Dataset entries
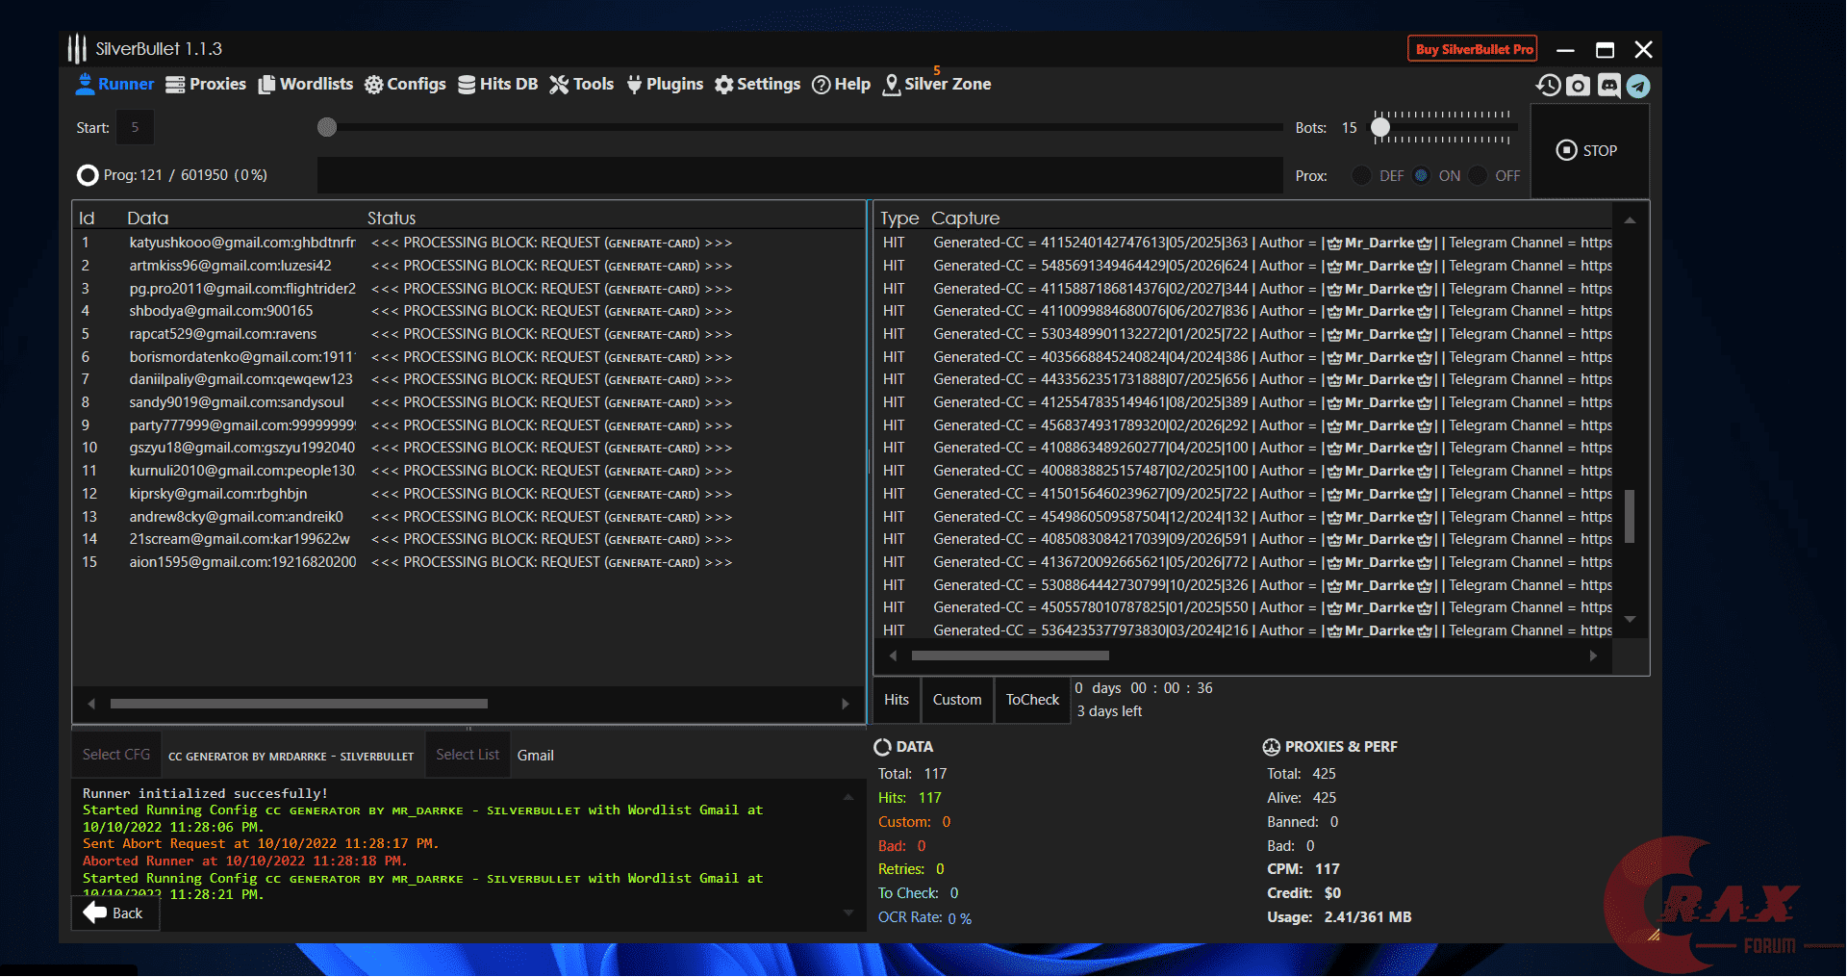Select the ON proxy mode radio button

[x=1421, y=176]

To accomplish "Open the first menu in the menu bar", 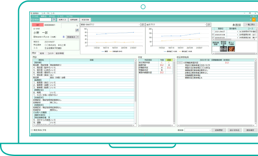I will coord(35,16).
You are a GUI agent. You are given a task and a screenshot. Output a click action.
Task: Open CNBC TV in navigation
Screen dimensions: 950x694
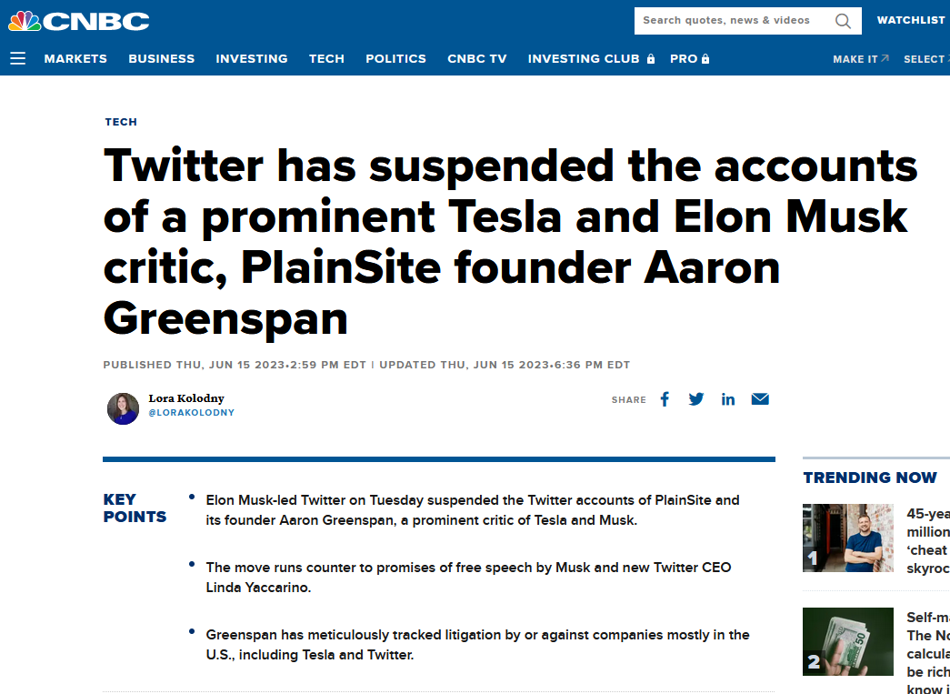[x=476, y=59]
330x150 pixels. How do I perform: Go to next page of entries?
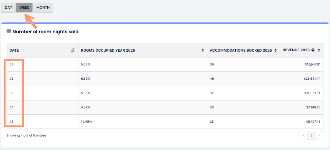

■ Exercise description
Above are the records. Copy exactly, and only, the lines from the line containing "You are a GUI" through the last one, omitting any pictures.

■ Response to this exercise
You are a GUI agent. You are given a task and a screenshot. Output a click action.
Task: Open CNBC TV in navigation
Screen dimensions: 950x694
[x=476, y=59]
330x150 pixels. How do I perform: Go to next page of entries?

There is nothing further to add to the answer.